When analyzing the SAVR population group, the patient age at which more biological than mechanical surgical prostheses were used markedly decreased, with the “cutoff” at an age of 68 years in 2005 to 2006 compared with an age of 61 years in 2013 to 2014. In total, 80.1% of all surgical aortic prostheses were bioprostheses in the period 2005 to 2006, compared with 85.5% in the period 2013 to 2014 (p < 0.01) (Figure 3).
Regarding clinical practice in Eastern Denmark in the period 2013 to 2014, we report an overall TAVR penetration rate of 26.0%, meaning that about 1 in 4 AVR procedures were performed by TAVR technology. A more in-depth analysis revealed that the majority of AS patients age ≥80 years and/or with an STS surgical risk score >6 were treated with TAVR, and about one-half of AS patients age 70 to 80 years and an STS risk score of 4 to 6 were treated with TAVR in the period 2013 to 2014 (Figure 4).
When comparing mortality for the TAVR and SAVR populations age 70 to 85 years with an STS risk score <6 in the period 2010 to 2014, the Kaplan-Meier survival curves in Figure 5 demonstrate that mortality rates were similar for both treatment groups (hazard ratio: 1.01; 95% confidence interval: 0.71 to 1.41; p = 0.977). Because both groups were significantly different on some variables, a multivariate Cox proportional-hazards regression model was used to adjust for these confounding variables. The hazard ratio adjusted for the covariates age, previous coronary artery bypass graft surgery, chronic kidney disease, and STS score was 0.76 (95% confidence interval: 0.54 to 1.13; p = 0.189).
From 2007 to 2015, a total of 821 patients were treated with TAVR. The majority of patients (93%) were treated using the transfemoral approach. In 761 patients, self-expandable TAVR technology was used (Figure 6). As indicated in Figure 6, there is a clear downward trend in length of hospital stay, major vascular complications, and 30-day and 1-year mortality, with a mean length of stay of 4.7 days, a major vascular complication rate of 4.1%, and a 30-day mortality rate of 2.0% for the entire TAVR population (n = 196) treated in 2015.

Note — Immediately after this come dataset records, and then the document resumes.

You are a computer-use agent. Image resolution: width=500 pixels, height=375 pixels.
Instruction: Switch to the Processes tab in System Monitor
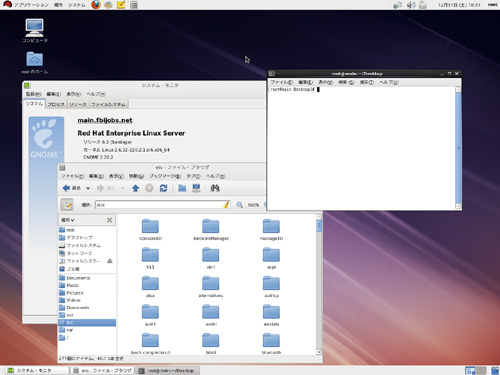(x=56, y=104)
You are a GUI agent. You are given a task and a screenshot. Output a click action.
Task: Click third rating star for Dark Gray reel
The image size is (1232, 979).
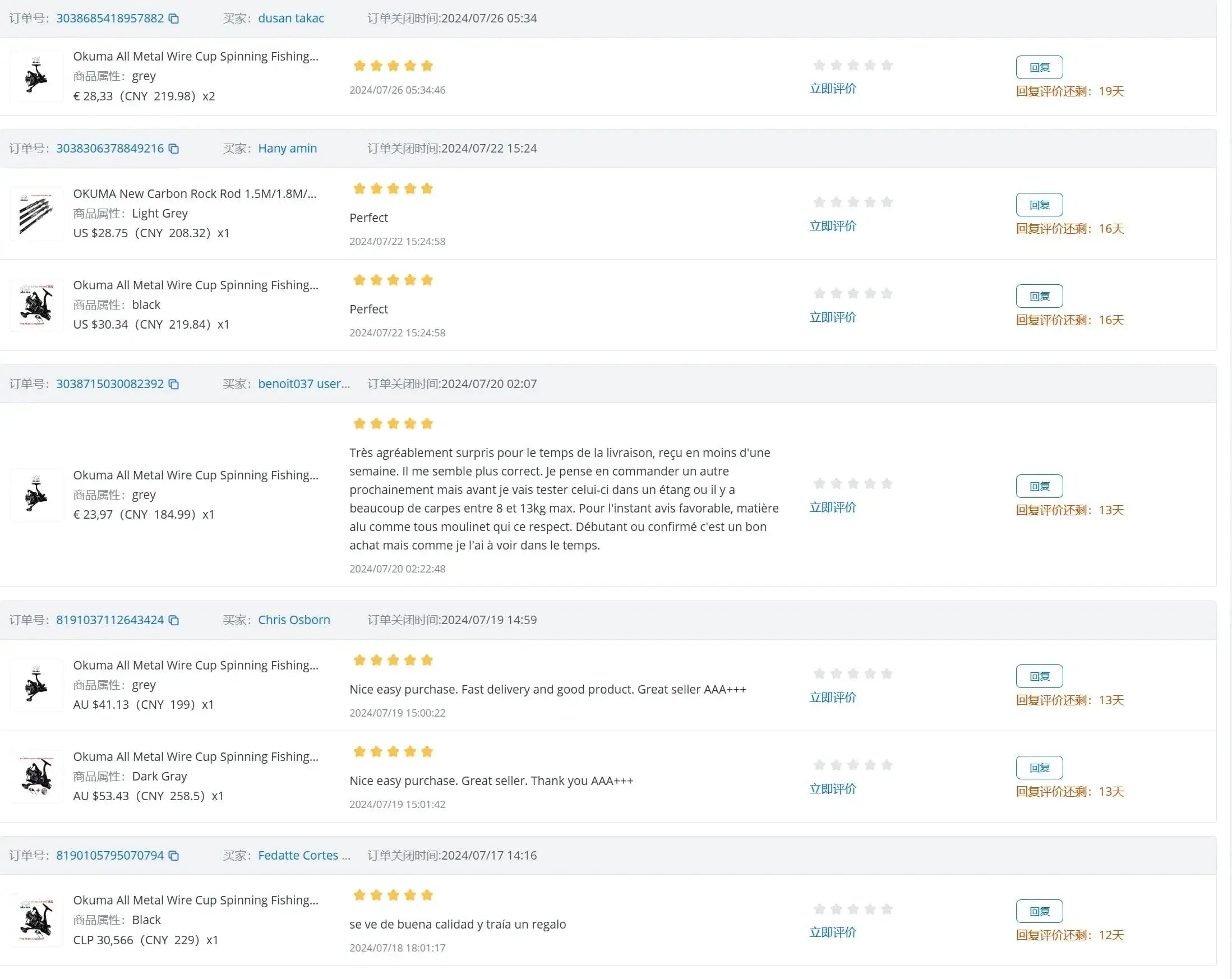coord(852,765)
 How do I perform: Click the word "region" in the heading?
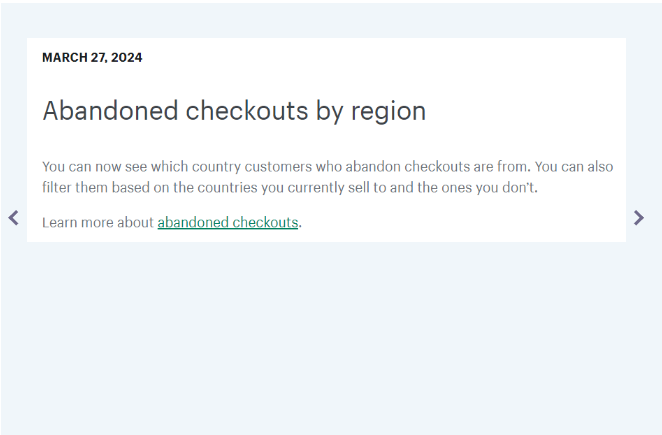(x=388, y=111)
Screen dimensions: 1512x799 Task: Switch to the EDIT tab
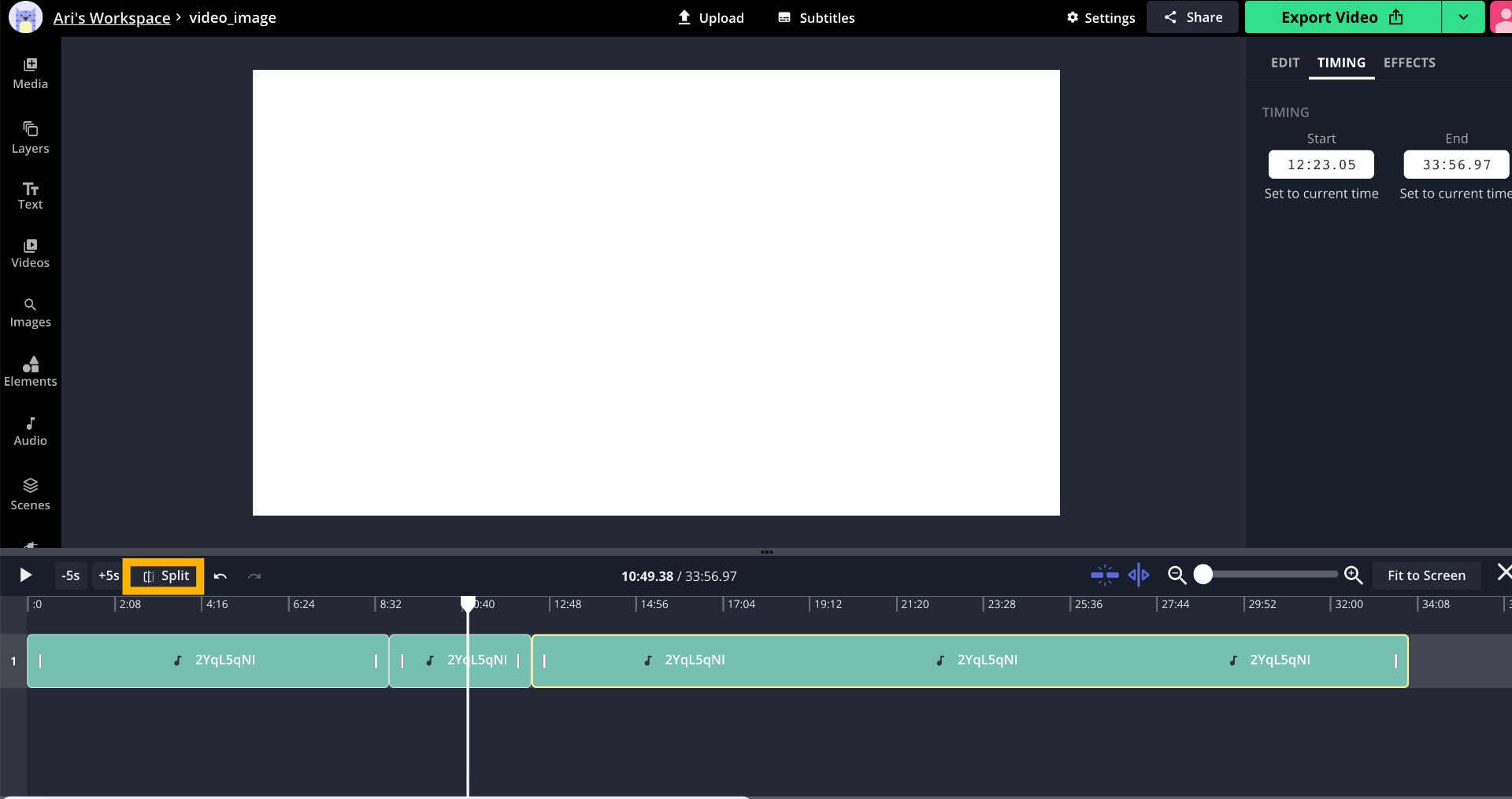point(1284,63)
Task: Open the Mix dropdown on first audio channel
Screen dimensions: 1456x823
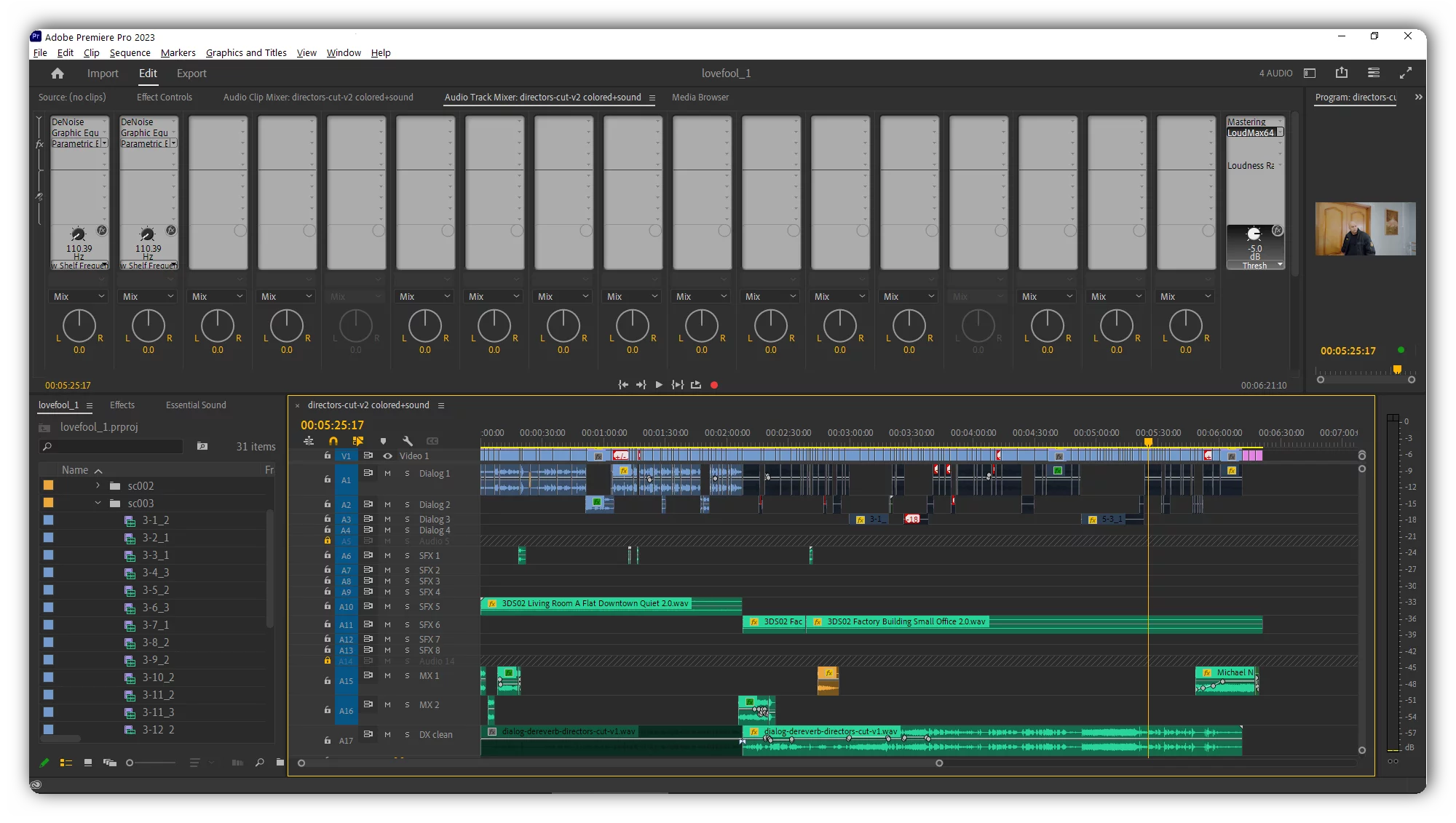Action: (x=78, y=296)
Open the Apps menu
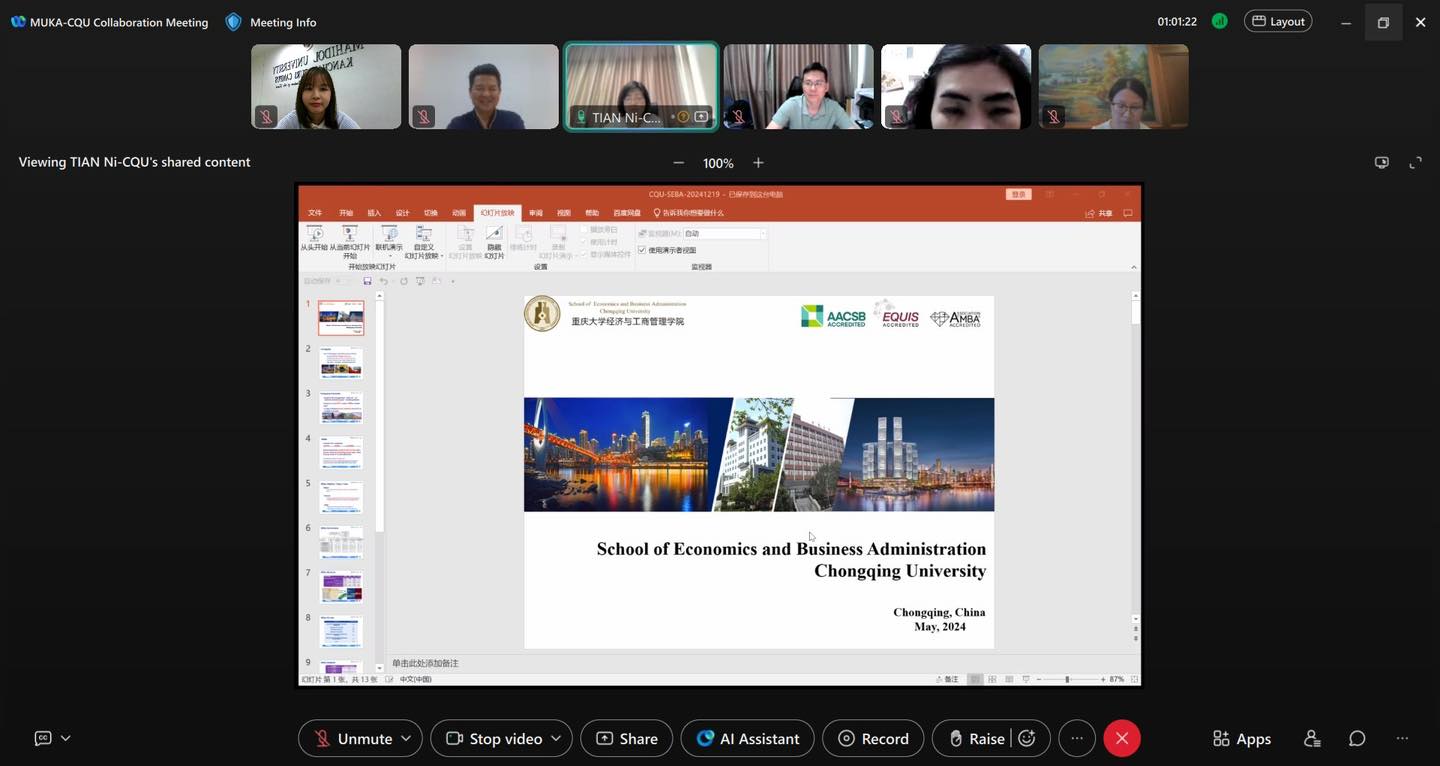The height and width of the screenshot is (766, 1440). click(1241, 739)
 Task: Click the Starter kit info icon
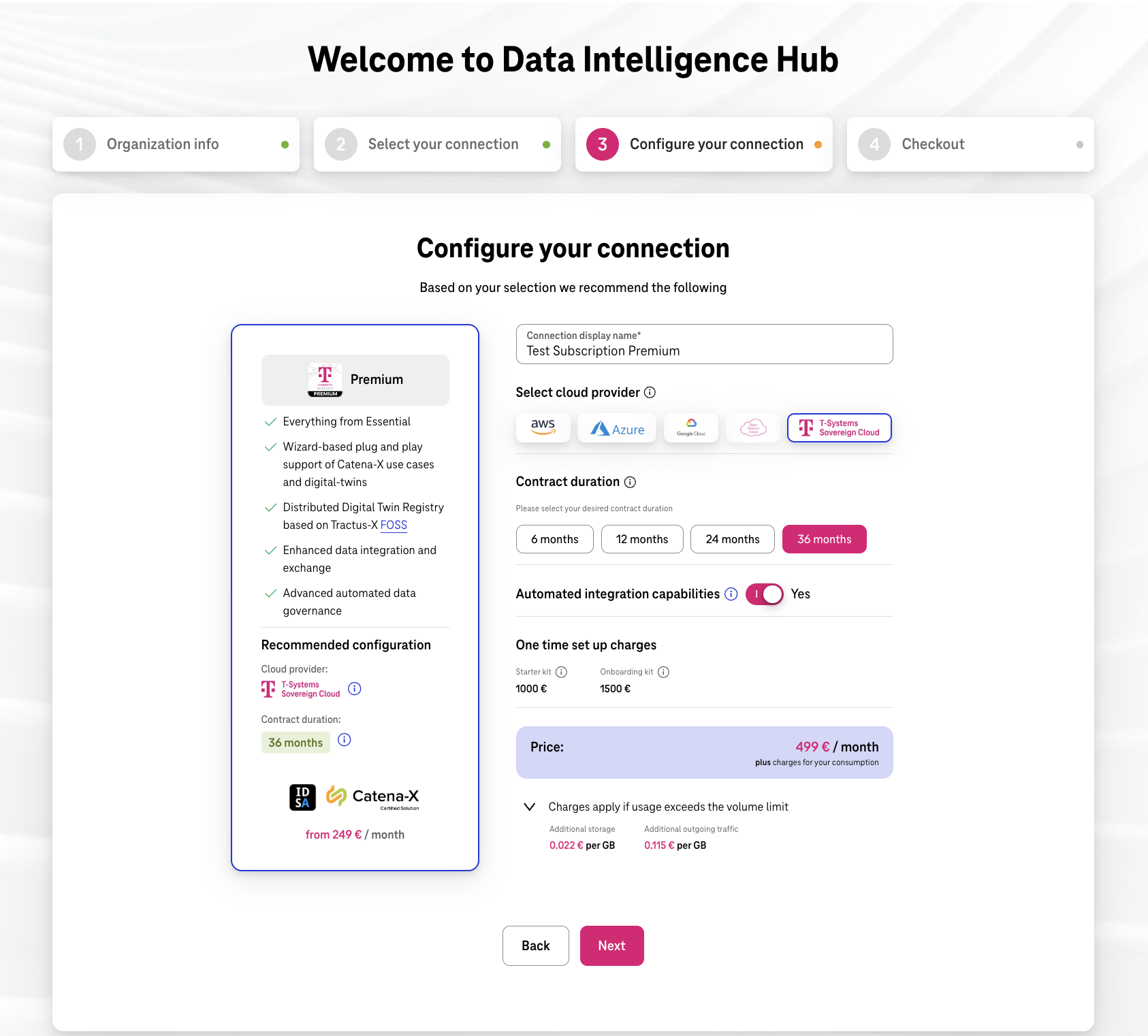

The number of TAVR procedures in Denmark and around the world has increased steadily in recent years, and it is now routine practice at many centers, particularly in Northwestern Europe and North America. As reported earlier by Mylotte et al. (8), the number of TAVR procedures more than doubled in most European countries from 2009 to 2011. And both our data as well as the German AQUA (Institut für Angewandte Qualitätsförderung und Forschung im Gesundheitswesen) registry (9) show that the number of TAVR procedures has once more doubled since 2011. However, the adoption of TAVR across the different nations varies widely, mainly because of differences in reimbursement policies (8). As reported by Eggebrecht et al. (9), TAVR penetration in Germany evolved from 29.4% in 2011 to 44.5% in 2014. In accordance, we report in this study that TAVR penetration in Eastern Denmark increased from 20.1% in 2011 to 36.4% in 2015. In comparison, the annual volume of SAVR remained rather stable over the study period (2005 to 2015) and even slightly declines since 2012. Overall, the total number of AVR procedures increased, with more than 50% over the study period, which can be ascribed to aging of the population as well as increased awareness of the new transcatheter treatment option for severe AS in older patients and, as a result, an increased number of referrals of this specific patient population.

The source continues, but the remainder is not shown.